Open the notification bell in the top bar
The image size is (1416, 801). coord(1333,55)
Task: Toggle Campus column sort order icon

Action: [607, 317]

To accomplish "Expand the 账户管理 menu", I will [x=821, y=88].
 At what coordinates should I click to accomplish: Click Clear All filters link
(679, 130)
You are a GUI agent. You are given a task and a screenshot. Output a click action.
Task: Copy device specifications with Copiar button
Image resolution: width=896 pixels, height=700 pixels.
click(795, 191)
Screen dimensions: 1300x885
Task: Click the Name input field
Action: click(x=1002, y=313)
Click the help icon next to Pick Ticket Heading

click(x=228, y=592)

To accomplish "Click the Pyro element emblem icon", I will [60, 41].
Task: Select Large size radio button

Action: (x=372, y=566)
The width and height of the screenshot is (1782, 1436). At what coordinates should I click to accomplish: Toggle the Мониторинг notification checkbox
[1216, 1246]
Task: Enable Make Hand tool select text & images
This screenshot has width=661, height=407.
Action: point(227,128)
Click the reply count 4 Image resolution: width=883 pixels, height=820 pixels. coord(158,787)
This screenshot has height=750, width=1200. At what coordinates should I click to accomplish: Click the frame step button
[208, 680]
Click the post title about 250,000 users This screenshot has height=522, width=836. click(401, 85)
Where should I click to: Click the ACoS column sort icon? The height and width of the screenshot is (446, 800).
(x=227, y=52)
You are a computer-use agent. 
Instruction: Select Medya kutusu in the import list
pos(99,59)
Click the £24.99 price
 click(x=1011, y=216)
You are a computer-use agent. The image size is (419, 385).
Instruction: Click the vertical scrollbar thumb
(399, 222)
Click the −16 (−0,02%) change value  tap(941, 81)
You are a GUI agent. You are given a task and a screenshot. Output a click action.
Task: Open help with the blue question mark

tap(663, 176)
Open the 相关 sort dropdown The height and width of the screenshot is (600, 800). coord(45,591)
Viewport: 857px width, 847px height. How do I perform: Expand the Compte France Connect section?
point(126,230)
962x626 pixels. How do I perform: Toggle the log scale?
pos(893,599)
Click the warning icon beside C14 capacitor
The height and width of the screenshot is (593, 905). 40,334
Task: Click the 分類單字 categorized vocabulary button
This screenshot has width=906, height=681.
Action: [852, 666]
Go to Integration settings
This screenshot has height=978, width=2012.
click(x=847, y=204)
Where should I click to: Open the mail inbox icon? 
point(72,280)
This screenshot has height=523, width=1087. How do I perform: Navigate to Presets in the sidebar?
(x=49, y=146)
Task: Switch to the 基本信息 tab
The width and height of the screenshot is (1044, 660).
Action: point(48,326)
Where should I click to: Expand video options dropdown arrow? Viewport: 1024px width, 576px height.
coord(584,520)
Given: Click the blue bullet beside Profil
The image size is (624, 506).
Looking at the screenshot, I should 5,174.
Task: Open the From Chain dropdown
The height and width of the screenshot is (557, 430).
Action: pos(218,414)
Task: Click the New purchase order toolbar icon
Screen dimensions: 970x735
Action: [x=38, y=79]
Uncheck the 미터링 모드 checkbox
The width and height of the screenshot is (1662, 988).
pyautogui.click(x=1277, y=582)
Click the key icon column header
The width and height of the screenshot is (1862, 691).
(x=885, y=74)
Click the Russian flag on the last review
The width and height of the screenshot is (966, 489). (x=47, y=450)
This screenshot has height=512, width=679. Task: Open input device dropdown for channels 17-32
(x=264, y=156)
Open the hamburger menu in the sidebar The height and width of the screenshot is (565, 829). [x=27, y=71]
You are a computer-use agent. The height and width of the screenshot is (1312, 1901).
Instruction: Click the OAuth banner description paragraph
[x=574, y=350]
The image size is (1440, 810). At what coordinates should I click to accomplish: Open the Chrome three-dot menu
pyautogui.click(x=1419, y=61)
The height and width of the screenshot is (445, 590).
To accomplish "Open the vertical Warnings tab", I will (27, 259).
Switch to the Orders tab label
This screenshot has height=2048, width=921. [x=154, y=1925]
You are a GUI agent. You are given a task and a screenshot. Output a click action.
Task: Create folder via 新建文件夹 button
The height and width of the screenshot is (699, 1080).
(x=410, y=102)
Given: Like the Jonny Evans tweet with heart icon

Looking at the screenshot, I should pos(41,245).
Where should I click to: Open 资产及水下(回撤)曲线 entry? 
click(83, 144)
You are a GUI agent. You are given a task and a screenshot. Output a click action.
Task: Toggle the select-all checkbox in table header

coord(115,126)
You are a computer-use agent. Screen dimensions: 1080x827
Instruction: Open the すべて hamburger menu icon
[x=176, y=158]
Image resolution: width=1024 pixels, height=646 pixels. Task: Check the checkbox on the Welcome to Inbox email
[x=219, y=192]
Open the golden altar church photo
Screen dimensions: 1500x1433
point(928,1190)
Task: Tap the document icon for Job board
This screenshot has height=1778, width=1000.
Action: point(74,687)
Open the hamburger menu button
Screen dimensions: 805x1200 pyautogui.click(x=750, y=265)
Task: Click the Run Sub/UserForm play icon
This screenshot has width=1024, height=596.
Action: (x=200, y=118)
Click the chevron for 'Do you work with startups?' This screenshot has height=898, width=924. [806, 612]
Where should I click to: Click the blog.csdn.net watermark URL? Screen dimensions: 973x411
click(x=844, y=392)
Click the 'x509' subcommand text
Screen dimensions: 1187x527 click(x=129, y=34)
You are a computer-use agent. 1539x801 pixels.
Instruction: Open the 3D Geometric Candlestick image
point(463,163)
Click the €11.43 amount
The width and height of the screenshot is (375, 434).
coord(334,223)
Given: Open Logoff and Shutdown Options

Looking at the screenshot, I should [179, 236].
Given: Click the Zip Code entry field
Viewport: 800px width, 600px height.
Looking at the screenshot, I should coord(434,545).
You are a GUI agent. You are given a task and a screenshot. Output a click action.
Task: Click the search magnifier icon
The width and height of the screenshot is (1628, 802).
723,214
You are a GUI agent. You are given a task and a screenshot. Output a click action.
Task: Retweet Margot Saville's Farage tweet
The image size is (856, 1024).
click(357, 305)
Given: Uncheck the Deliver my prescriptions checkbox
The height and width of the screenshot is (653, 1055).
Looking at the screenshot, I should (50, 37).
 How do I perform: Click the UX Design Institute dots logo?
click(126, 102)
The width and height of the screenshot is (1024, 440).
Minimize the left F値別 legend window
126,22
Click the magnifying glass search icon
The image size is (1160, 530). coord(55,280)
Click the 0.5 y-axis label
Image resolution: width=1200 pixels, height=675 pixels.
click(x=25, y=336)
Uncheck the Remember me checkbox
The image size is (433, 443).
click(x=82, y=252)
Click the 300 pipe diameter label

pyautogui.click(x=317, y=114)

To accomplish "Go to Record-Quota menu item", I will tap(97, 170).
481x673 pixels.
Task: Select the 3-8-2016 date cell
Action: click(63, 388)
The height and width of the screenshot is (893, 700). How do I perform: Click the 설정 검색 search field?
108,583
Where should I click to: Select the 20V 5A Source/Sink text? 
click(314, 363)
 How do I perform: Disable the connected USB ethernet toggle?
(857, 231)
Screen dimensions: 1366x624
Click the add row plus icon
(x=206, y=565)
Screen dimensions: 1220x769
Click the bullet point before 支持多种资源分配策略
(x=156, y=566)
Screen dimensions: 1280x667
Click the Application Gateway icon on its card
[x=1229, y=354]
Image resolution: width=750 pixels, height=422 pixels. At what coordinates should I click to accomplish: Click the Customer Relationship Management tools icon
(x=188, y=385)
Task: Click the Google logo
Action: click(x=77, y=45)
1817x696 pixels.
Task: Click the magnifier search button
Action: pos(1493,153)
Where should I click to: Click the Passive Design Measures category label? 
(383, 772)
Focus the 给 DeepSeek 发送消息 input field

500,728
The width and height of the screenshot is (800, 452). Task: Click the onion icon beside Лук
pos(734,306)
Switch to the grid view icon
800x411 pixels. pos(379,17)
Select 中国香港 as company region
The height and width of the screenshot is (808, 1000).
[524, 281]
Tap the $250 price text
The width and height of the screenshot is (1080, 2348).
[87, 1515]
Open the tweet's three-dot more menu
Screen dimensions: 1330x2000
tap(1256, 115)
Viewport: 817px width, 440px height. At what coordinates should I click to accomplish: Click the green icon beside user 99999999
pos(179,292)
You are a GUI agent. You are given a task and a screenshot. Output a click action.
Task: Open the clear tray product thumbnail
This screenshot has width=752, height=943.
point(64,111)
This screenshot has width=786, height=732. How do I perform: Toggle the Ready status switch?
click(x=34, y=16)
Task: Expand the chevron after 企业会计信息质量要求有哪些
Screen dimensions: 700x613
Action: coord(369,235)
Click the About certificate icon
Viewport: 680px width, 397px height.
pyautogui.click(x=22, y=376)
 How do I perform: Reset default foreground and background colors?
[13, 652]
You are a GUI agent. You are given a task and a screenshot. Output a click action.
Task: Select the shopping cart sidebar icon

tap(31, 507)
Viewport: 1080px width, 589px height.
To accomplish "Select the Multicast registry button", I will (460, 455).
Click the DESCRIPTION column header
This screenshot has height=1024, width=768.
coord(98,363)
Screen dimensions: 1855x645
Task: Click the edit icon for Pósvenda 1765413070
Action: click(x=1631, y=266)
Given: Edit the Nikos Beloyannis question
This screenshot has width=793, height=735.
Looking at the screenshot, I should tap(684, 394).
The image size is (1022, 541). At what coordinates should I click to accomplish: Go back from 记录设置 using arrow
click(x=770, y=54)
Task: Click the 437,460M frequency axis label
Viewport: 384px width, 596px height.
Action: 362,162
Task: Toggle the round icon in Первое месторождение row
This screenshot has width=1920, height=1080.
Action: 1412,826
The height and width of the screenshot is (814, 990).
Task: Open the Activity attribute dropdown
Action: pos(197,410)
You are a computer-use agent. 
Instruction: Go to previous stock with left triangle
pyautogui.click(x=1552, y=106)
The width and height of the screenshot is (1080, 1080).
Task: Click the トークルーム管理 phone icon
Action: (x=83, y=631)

* [THE PROBLEM]
Count how many lines in the data above include the string "chevron", and write only that number.

* [SOLUTION FOR THIS EXERCISE]
2